Institute of Computer Science, University of Tartu, Tartu, Estonia.
Methods Mol Biol. 2022;2537:149-172. doi: 10.1007/978-1-0716-2521-7_9.
Many eukaryotic genes can give rise to different alternative transcripts depending on stage of development, cell type, and physiological cues. Current transcriptome-wide sequencing technologies highlight the remarkable extent of this regulation in metazoans and allow for RNA isoforms to be profiled in increasingly small biological samples and with a growing confidence. Understanding biological functions of sample-specific transcripts is a major challenge in genomics and RNA processing fields. Here we describe simple bioinformatics workflows that facilitate this task by streamlining reference-guided annotation of novel transcripts. A key part of our protocol is the R package factR that rapidly matches custom-assembled transcripts to their likely host genes, deduces the sequence and domain structure of novel protein products, and predicts sensitivity of newly identified RNA isoforms to nonsense-mediated decay.
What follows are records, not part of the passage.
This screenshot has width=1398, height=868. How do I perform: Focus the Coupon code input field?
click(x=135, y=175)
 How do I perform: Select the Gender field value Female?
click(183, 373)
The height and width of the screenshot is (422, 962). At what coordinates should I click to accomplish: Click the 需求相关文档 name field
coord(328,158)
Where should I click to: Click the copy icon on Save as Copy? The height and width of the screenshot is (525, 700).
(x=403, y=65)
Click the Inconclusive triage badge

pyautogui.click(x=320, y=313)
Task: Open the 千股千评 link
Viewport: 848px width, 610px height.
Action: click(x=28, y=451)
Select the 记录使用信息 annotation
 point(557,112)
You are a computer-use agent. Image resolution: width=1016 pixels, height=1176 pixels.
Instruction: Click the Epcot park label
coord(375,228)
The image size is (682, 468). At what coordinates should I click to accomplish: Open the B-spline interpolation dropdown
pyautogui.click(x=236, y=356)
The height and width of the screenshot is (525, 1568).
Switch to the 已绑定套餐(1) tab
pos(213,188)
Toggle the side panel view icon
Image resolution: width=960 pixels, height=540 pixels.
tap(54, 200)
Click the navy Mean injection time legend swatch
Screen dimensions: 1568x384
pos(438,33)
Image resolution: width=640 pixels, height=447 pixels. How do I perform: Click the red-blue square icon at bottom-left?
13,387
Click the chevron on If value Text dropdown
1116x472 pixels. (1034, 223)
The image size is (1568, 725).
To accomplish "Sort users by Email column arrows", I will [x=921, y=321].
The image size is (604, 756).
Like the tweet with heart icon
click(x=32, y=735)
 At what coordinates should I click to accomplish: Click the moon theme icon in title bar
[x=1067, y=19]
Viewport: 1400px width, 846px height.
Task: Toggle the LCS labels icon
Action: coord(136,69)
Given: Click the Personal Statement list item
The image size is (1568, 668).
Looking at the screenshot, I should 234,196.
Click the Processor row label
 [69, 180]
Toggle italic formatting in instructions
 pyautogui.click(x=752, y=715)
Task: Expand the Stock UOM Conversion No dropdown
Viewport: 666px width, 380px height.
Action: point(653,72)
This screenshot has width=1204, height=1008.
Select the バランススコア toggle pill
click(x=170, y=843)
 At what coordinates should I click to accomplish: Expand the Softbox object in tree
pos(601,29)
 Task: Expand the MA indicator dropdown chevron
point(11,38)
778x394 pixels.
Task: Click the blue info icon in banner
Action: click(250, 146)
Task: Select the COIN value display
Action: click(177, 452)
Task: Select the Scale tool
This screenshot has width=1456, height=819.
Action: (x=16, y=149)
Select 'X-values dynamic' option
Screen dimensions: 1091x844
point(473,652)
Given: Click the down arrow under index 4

许多真核基因可以根据发育阶段、细胞类型和生理信号产生不同的选择性转录本。当前的转录组全序列测序技术突出了这种调控在后生动物中的显著程度,并允许在越来越小的生物样本中对 RNA 异构体进行分析,并越来越有信心。了解特定样本的转录本的生物学功能是基因组学和 RNA 处理领域的主要挑战。在这里,我们描述了简单的生物信息学工作流程,通过简化参考指导的新型转录本注释来促进这项任务。我们方案的一个关键部分是 R 包 factR,它可以快速将自定义组装的转录本与其可能的宿主基因匹配,推断新型蛋白质产物的序列和结构域结构,并预测新鉴定的 RNA 异构体对无义介导的衰变的敏感性。